Instructions to follow: Go over the material below and report every line that contains the word "dimensions".

Records provided:
· · · · ·

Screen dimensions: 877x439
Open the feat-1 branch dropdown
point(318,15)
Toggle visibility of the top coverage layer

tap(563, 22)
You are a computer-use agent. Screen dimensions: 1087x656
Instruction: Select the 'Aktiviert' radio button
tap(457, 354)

· · · · ·

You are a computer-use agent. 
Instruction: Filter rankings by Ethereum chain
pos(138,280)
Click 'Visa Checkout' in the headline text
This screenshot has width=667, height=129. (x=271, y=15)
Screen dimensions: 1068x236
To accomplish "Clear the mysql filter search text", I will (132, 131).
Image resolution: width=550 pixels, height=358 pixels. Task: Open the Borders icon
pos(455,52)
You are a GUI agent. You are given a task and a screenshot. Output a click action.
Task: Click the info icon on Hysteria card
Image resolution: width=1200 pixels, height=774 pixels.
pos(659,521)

· · · · ·

Solution to the exercise:
Screen dimensions: 877x439
You are a computer-use agent. Screen dimensions: 1087x656
Screen dimensions: 1068x236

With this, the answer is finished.